日本代表は1992年ごろから取材していた。当時の日本代表といえば、やはりカズ(三浦知良)やラモス瑠偉らスター選手があまたいる中で、森保は最も地味な選手の一人だった。ありきたりなことしか言わないし、感情も表に出さない。あまり印象に残った言葉はない。

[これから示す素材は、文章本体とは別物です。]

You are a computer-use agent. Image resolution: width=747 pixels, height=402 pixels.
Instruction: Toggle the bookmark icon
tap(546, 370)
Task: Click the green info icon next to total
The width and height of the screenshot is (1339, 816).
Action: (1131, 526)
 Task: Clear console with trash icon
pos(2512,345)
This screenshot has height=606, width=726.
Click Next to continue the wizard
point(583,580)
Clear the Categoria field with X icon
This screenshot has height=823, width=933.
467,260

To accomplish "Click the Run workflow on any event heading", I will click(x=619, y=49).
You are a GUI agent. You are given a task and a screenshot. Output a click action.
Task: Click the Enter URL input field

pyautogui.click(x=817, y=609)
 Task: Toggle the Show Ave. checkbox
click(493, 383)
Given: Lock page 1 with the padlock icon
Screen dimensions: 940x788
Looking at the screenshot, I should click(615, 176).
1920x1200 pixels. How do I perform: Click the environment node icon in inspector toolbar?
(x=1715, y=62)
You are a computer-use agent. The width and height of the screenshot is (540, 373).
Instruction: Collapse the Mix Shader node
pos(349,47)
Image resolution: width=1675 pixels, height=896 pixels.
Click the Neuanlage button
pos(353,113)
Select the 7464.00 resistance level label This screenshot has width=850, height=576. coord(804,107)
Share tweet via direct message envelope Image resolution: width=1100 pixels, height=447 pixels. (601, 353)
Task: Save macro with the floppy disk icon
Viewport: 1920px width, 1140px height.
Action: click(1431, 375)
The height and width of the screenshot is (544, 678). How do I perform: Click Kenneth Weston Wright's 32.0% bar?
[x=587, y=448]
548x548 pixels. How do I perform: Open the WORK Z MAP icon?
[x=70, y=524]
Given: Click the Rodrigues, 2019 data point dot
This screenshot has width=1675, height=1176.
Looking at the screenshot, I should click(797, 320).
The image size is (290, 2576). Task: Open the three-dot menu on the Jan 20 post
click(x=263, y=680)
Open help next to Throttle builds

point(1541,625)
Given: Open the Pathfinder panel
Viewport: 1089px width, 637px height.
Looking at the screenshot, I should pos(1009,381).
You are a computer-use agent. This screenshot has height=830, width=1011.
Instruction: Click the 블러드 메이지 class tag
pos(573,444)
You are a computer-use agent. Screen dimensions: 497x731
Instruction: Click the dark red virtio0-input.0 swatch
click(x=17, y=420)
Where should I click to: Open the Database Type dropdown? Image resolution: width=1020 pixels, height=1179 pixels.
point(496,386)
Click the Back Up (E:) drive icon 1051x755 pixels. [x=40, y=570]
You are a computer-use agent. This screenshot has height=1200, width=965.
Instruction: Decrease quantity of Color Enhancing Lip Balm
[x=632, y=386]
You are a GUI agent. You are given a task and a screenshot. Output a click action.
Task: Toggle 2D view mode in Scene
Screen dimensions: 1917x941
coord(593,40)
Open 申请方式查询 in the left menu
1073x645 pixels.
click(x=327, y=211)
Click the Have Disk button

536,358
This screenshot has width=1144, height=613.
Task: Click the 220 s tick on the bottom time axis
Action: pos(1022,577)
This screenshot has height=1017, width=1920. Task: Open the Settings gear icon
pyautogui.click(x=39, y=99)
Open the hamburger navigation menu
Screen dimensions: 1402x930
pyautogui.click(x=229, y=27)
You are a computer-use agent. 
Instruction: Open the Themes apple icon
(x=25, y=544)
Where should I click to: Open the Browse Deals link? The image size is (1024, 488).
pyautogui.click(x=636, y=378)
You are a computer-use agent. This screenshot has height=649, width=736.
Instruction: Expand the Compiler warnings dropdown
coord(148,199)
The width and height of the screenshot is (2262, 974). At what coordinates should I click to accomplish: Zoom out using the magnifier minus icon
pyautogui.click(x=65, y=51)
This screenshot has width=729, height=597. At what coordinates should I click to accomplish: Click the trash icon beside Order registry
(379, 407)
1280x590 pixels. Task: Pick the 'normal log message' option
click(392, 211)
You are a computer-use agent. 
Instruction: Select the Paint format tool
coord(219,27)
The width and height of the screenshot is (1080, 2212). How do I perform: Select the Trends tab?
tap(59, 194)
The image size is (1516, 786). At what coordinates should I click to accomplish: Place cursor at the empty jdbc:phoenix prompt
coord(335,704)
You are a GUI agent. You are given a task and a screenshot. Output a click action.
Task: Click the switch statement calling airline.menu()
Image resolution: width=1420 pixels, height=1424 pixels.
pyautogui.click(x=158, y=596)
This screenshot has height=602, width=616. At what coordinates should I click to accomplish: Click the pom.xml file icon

黙々とトレーニングを続け、試合ではひたすら走って、相手の攻撃の芽を摘む。「ボランチ」というポジションが脚光を浴びたのは森保のおかげで、オフトジャパンの象徴的な存在だった。とはいえ、92年のアジアアカップ初優勝時でも取材しているはずなのだが、ほとんど記憶がない。
そんな森保と初めて一対一で話したのが、93年ドーハの悲劇の直後、所属する広島での練習後のことだったと思う。W杯予選敗退について、聞いてみると、表情は一変し怒ったような口調で話しだしたのだ。
「今でも本当に悔しい。でも、絶対にこのままじゃ終わりませんよ。だから見ていてください。絶対にこの借りは返しますから!」
火を吹くような熱い口調に、びっくりして言葉を失った。そして、日本代表でもっとしっかり取材しておくべき選手だった――と後悔したものである。
あれから、もう25年。試合中に熱くならず、ワンプレーごとに淡々とメモを取る姿は、森保監督らしいと思う。しかし、内に秘めたものすごい闘志を感じるのだ。残念ながら選手としてW杯出場はならなかったが「このままでは終わらない!」という言葉を信じ、3年後のW杯出場と、W杯での素晴らしい采配を期待したい。